| Item 1.01. |
Entry Into a Material Definitive Agreement. |
Equity Purchase Agreement
On October 7, 2025, Owens & Minor, Inc., a Virginia corporation (the “Company”), entered into an Equity Purchase Agreement, (the “Purchase Agreement”) by and among the Company, Dominion Healthcare Acquisition Corporation, a Delaware corporation (the “Purchaser”), and Dominion Healthcare Holdings, L.P., a Delaware limited partnership (“Purchaser Parent”). Pursuant to the Purchase Agreement, upon the terms and subject to the conditions thereof, the Company will (i) sell and transfer to Purchaser all of the Company’s right, title and interest in and to all of the issued and outstanding limited liability company interests (other than the Rollover Company Securities (as defined in the Purchase Agreement)) in O&M PHS LLC, a Virginia limited liability company and a wholly owned subsidiary of the Company (which, after giving effect to the completion of certain reorganization transactions, comprises the “Products & Healthcare Services” business of the Company), for an aggregate of $375,000,000 in cash, subject to certain adjustments for cash, indebtedness, net working capital and transaction expenses (the “Sale”) and (ii) contribute, assign, transfer and deliver to Purchaser Parent, the Rollover Company Securities in exchange for the Rollover Units (as defined in the Purchase Agreement) in Purchaser Parent (the “Rollover”, and together with the Sale and the other transactions contemplated by the Purchase Agreement, collectively, the “Transactions”). Pursuant to the terms of the limited partnership agreement of Purchaser Parent, the Rollover Company Securities are non-voting, passive interests which entitle the Company to receive (1) 50% of any distributions made by Purchaser Parent after Purchaser Parent has made aggregate distributions of $310 million, until such time as the Company receives $200 million of distributions, and (2) 5% of any distributions made by Purchaser Parent in excess of the priority returns described above.

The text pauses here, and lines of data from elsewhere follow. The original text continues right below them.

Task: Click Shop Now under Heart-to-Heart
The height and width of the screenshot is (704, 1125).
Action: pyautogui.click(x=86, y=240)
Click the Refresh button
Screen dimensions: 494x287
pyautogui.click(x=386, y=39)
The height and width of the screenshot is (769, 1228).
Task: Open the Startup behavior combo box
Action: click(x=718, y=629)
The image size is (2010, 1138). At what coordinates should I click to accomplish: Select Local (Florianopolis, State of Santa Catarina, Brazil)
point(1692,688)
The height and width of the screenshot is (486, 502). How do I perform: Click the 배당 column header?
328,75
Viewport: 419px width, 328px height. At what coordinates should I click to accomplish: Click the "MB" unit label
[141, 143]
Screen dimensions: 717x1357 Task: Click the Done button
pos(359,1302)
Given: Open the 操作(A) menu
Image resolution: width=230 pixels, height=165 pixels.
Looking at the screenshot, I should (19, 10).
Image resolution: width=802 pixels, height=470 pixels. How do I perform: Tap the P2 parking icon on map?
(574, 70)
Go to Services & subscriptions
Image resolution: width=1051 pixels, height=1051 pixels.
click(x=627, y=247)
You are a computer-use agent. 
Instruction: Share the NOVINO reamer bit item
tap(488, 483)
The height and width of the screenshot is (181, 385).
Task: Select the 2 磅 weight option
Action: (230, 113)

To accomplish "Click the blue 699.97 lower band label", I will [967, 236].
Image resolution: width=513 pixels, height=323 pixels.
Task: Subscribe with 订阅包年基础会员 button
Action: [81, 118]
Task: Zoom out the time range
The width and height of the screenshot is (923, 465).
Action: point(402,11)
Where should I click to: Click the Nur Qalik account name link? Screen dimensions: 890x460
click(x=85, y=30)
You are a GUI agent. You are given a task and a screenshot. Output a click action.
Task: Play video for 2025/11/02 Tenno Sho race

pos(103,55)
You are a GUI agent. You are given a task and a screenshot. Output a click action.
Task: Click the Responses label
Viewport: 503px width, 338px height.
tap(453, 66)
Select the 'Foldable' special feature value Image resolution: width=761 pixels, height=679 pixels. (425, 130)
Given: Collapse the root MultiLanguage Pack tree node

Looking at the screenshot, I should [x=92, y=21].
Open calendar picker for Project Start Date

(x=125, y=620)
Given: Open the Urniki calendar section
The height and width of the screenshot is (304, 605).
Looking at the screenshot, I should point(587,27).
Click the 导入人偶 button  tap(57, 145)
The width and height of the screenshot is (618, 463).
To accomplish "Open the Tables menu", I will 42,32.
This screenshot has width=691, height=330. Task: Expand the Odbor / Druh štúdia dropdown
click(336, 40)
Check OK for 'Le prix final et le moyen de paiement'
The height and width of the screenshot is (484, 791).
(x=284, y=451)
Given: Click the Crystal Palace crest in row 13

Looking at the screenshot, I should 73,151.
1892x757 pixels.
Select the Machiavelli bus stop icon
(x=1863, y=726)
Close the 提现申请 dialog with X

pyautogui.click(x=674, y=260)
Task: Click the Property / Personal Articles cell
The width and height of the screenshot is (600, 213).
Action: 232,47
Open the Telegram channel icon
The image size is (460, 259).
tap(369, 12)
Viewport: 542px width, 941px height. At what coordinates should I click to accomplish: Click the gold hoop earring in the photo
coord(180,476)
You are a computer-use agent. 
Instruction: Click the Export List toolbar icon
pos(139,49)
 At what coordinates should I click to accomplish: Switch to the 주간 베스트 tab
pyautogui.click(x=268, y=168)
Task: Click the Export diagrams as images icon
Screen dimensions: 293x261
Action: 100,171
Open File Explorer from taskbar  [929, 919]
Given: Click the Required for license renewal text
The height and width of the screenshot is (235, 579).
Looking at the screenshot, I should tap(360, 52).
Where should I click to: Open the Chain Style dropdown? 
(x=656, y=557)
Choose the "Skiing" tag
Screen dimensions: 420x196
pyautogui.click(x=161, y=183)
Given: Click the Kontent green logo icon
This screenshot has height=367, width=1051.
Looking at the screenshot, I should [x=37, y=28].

The closing of the Transactions is subject to the satisfaction or waiver of certain customary closing conditions, including, among others, (i) the expiration or termination of the applicable waiting period under the Hart-Scott-Rodino Antitrust Improvements Act of 1976, as amended (the “HSR Act”), and the receipt of clearances or approvals under other specified antitrust, competition and trade regulation laws, (ii) the absence of any order, or law that enjoins, makes illegal or otherwise prohibits the consummation of the Transactions, (iii) the completion of certain reorganization transactions, (iv) the accuracy of representations and warranties made by the Company and the Purchaser, subject to certain specified materiality standards and certain exceptions, (v) performance and compliance by the parties of their respective covenants and obligations under the Purchase Agreement in all material respects and (vi) the absence of any Business Material Adverse Effect (as defined in the Purchase Agreement) since the date of the Purchase Agreement.
The Company made customary representations, warranties and covenants in the Purchase Agreement, including, among others, and subject to certain exceptions, covenants to conduct the Products & Healthcare Services business in the ordinary course during the period between the date of the Purchase Agreement and the earlier of the closing date of the Transactions and the termination of the Purchase Agreement, as well as covenants not to engage in specified types of actions during this period. Pursuant to the Purchase Agreement, the Company has agreed to reimburse Purchaser and its affiliates for 80% of certain costs incurred by Purchaser or its affiliates in connection with the separation of the Products & Healthcare Services business from the Company’s retained business, subject to an aggregate cap of $65 million. The Company will not be obligated to reimburse Purchaser or its affiliates: (1) for any such costs in advance of April 1, 2026, (2) for more than $15 million of such costs prior to October 1, 2026, or (3) for more than $55 million of such costs prior to January 1, 2027. The Purchase Agreement also contains certain non-competition, non-solicit and non-disparagement provisions. Subject to certain limitations, the Company and Purchaser have agreed to indemnify each other for losses arising from (i) breaches of post-closing covenants, (ii) breaches of certain reorganization and separation covenants, (iii) liabilities in respect of the Products & Healthcare Services business or the Company’s retained business, as applicable, (iv) certain tax matters and (v) certain other specified matters.
At the closing of the Transactions, the Company and the Purchaser will provide certain transition services to the other party pursuant to a certain customary transition services agreement. Pursuant to the terms of the transition services agreement, the Company has agreed that, in certain circumstances, it may be obligated to provide up to $115 million in credit support to the Products & Healthcare Services business.